C’è da dire che a livello politico macro nel nostro continente c’è una relativa consapevolezza di questo problema e l’Europa si è costantemente dimostrata capofila nella lotta all’Emergenza Climatica.
Sempre il report ci segnala come le emissioni di gas serra in Europa siano diminuite di oltre il 30% negli ultimi 30 anni ed il trend del 55% della riduzione delle emissioni al 2030 sembra un obiettivo raggiungibile. L’Europa inoltre sembra riuscire a costruire un modello virtuoso per cui l’economia, che dovrà necessariamente cambiare in maniera drastica, riesce a tenere il passo di questo cambiamento.
Quello che ancora manca è una capacità di agire a livello di Consiglio d’Europa cioè di quel luogo decisionale dove sono i capi politici a confrontarsi (cioè i politici eletti dai singoli stati) e non gli eletti dal popolo europeo.
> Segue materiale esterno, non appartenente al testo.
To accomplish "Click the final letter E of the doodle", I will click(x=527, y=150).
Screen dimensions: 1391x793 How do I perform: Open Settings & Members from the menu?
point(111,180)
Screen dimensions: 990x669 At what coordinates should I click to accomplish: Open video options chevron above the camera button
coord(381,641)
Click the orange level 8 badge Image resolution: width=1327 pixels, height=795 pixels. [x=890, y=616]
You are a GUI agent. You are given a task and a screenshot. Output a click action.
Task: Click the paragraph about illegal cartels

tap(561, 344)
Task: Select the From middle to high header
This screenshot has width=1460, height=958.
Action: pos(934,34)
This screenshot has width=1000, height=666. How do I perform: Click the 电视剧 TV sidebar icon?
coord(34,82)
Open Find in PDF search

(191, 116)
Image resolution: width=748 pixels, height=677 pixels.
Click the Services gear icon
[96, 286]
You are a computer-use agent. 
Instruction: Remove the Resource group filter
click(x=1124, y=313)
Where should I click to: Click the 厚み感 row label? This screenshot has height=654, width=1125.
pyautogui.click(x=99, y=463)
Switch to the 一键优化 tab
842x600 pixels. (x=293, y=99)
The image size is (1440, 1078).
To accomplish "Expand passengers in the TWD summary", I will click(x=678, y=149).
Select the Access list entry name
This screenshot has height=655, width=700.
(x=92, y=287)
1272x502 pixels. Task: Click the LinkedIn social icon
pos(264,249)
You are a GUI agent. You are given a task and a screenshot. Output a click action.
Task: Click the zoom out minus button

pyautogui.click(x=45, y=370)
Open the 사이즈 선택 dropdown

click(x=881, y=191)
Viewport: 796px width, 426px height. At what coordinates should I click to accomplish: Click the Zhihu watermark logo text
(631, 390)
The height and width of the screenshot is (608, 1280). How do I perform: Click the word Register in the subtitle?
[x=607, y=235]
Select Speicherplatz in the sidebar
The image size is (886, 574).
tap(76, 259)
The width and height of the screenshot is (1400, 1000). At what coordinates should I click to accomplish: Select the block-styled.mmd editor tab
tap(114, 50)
Dove l’interesse singolo predomina le politiche europee raggiungono il massimo della miopia e dell’egoismo poco lungimirante.
In questo consesso si muovono azioni di blocco delle limitazioni all’uso del gas, della transizione ecologica delle auto (qui l’Italia gioca un ruolo di freno notevole) ed altri esempi.
Ecco perché il nostro agire è importantissimo: i rappresentanti dei singoli stati credono di dover difendere la voce dei loro cittadini e si fanno interpreti di piccoli egoismi anche se molto più spesso difendono semplicemente gli interessi di aziende lobbistiche che riescono a portare peso e autoritarismo alle loro porte.
Dobbiamo agire e farci sentire perché i nostri politici si rendano conto che il continente europeo ed il popolo europeo è più avanti dei loro piccoli egoismi e vede oltre, come vede oltre il parlamento europeo.